He is also a mega-talker. Shoulda figured that out from the legion of voicemails. It makes for an interesting front desk experience. When I taught he asked me why our studio doesn't play music during class. I gave him the Bikram line, to which he responds, "Well, what if I brought in my own music? Like, with headphones?"

How does a yoga teacher respond to that question?! For reals! Next shit!

I tried to explain the need for the dialogue, especially in a Bikram beginning class. Dude says, "Well, once I figure out all the postures I can just do the class on my own." Not in a dismissive way, at all; more like: "I can come in a do the yoga on my own time with everyone else!" ?!?!?!?!?!?!?!?!?! I'm thinkin': why you comin' here and spendin' money then, Dude?

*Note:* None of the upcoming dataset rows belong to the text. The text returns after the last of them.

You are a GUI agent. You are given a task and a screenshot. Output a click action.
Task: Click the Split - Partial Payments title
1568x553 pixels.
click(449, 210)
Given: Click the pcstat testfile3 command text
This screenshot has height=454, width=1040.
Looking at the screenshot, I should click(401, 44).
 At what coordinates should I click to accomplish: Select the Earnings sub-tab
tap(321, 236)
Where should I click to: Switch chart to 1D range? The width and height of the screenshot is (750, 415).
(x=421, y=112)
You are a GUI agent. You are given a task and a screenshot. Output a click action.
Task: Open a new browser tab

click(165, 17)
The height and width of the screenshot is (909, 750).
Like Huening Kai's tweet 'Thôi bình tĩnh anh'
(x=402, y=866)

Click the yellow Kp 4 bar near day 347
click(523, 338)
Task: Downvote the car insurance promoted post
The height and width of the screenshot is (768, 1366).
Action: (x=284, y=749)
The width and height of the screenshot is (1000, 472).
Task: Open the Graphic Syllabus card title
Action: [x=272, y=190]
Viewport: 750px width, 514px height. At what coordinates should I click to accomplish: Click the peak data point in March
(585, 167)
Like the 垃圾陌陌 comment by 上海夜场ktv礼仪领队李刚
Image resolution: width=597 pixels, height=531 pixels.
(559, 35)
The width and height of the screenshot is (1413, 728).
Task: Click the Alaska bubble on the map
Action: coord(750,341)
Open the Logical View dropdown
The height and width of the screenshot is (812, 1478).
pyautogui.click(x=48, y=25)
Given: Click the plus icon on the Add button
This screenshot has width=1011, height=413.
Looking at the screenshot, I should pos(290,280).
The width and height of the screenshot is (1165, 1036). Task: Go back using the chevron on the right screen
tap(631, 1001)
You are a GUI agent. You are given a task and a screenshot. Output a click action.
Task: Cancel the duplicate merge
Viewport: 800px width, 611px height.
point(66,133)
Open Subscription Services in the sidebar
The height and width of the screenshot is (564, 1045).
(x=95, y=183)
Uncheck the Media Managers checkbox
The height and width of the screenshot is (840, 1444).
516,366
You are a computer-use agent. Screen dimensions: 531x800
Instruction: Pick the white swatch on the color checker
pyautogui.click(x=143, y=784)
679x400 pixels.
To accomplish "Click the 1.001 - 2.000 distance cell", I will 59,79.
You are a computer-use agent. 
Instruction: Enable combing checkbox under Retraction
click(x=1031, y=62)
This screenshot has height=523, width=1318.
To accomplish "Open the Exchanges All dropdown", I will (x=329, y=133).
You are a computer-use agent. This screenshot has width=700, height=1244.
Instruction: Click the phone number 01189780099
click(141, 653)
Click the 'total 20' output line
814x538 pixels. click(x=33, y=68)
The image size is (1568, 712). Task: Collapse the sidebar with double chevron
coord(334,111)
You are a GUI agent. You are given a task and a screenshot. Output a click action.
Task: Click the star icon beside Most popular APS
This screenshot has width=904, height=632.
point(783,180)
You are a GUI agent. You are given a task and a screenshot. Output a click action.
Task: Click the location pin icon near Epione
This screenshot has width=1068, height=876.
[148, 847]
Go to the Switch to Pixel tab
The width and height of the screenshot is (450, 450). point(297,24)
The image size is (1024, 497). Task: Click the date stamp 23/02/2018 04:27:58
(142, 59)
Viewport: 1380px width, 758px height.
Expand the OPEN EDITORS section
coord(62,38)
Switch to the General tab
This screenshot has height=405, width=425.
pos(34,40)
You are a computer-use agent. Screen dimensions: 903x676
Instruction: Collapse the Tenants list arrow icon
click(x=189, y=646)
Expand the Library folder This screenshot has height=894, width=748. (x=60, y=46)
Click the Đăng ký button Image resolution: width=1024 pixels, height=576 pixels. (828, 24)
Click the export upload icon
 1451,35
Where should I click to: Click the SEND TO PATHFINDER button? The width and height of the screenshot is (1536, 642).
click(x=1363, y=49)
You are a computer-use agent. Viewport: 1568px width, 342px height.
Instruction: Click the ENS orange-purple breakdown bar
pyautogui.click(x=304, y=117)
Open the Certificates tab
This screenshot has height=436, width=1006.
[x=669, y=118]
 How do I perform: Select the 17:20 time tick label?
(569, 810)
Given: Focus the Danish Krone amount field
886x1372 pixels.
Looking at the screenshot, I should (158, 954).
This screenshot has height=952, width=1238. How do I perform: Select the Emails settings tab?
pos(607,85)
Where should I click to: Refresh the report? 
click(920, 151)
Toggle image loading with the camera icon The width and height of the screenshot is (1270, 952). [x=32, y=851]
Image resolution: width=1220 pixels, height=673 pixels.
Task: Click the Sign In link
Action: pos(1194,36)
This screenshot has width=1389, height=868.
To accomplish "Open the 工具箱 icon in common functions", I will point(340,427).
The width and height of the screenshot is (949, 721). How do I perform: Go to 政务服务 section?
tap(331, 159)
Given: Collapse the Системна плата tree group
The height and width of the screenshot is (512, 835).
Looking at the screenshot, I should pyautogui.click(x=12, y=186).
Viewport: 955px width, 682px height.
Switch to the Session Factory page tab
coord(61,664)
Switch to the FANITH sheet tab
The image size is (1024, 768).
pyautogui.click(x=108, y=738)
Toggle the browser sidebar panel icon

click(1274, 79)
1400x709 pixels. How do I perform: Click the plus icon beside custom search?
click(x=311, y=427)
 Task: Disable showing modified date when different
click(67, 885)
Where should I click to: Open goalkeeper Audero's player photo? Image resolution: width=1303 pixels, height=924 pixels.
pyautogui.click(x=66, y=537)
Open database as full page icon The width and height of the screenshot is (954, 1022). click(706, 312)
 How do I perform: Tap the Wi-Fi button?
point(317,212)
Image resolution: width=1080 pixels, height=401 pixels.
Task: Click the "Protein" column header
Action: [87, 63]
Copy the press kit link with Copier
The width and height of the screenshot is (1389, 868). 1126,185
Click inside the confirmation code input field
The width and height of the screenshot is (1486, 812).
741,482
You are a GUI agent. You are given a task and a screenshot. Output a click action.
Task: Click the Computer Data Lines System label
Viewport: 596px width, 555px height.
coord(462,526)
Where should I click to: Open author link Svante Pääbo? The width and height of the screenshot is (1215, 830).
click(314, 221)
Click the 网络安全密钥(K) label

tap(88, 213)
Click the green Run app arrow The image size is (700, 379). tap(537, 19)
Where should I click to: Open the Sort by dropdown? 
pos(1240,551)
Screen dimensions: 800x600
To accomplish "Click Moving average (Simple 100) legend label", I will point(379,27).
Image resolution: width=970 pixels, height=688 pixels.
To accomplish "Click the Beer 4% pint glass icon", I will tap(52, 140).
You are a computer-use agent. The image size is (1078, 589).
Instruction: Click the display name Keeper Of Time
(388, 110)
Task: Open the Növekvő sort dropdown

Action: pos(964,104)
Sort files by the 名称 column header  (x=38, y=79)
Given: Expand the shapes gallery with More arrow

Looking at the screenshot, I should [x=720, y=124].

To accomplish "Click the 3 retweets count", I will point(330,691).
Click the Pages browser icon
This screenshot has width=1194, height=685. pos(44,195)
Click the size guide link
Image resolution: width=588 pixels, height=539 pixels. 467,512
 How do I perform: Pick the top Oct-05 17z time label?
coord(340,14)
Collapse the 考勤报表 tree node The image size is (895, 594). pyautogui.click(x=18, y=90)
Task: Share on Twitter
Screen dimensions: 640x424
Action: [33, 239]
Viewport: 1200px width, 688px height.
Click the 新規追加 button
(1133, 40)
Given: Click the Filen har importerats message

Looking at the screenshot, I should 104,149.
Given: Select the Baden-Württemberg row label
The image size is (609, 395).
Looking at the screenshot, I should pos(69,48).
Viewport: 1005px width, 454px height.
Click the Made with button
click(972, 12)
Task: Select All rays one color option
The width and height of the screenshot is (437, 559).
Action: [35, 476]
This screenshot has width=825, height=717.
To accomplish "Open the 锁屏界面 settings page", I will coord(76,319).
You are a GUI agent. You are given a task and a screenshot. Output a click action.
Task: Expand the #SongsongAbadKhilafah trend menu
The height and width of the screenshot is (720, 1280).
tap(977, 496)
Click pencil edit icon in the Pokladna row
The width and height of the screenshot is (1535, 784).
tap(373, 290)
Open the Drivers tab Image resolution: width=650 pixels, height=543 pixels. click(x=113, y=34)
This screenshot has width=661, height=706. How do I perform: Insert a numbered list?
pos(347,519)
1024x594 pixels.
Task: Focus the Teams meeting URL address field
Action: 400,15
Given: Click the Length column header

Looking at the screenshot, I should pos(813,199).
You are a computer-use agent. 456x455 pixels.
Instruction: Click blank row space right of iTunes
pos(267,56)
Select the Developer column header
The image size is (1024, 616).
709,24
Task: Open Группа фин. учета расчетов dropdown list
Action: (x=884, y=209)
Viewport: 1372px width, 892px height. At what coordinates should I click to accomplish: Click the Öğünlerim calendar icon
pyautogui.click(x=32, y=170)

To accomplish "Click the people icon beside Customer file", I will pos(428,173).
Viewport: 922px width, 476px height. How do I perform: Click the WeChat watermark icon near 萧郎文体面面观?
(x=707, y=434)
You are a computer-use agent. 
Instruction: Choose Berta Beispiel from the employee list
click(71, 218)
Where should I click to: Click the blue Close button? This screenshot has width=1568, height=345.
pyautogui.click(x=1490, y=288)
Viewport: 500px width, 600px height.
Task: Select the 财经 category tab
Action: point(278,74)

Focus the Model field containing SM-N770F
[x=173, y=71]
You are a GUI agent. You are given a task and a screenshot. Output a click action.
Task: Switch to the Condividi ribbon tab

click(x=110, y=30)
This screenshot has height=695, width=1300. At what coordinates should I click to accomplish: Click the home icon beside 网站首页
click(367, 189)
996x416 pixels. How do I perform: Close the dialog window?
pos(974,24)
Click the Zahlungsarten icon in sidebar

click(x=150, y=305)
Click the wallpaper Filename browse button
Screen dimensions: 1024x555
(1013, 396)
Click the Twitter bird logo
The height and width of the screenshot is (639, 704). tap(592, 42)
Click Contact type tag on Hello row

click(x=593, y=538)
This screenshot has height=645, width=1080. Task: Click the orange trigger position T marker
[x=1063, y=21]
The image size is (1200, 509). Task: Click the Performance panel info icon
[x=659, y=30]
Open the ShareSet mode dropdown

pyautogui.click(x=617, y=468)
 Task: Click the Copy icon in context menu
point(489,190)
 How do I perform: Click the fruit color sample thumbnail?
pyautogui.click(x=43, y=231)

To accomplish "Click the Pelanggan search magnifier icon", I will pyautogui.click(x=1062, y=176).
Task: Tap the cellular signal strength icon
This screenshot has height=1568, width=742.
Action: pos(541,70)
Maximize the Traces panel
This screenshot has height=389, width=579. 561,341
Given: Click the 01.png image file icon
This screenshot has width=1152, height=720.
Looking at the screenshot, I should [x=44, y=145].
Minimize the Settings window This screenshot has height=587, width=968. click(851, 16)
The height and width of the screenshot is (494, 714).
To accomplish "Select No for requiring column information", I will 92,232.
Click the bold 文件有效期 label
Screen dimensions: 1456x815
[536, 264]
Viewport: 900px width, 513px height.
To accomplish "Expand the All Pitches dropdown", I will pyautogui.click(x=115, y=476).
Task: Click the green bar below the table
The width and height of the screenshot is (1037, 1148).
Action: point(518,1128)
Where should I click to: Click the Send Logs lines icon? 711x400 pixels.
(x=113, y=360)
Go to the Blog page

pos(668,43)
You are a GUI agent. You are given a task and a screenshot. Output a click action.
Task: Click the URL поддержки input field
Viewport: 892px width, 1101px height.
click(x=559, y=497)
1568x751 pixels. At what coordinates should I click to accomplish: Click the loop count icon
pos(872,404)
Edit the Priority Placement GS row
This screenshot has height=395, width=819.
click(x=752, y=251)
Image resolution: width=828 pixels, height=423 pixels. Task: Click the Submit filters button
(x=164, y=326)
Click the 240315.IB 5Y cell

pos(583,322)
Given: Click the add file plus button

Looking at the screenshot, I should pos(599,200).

It is hard not to laugh. Again: so uncouth and I am sure the spirit of Krishnamacharya wants to poop on my head (at the very least). But I swear on Buddha's baby toes, the laughter comes from a place of love. I am genuinely tickled to experience Dude in my class and at the studio. Such unabashed self-confidence in the face of the crazy Bikram beginning series inspires awe and happiness.

Enough of this hippie-love bullpucky for tonight.

Wednesday, August 27, 2008

another day, another asana

12 students. No newbs. It's hard to teach after you've spent part of the previous night crying instead of sleeping. I won't get into that here. Class still felt good, despite that. My students were strong, and I kept a good pace. I can't say much more than that.

I did have a really interesting conversation after class, and it helped relieve, a bit, some of the stress that caused the tears. Again, won't get into that here.

I am teaching my very first private class tomorrow morning, before my usual 9am. I am excited.

Not much into writing today. Probably because of this awful headache I have right now. Computerin' probably isn't helping.

Tuesday, August 26, 2008


Back from vacation. Actually I've been home for three days. Taught this morning and yesterday morning. 12 students yesterday, 11 today. Some folks seem happy to see me again, others probably never really noticed I was gone. One person in particular almost seemed annoyed at having to deal with me.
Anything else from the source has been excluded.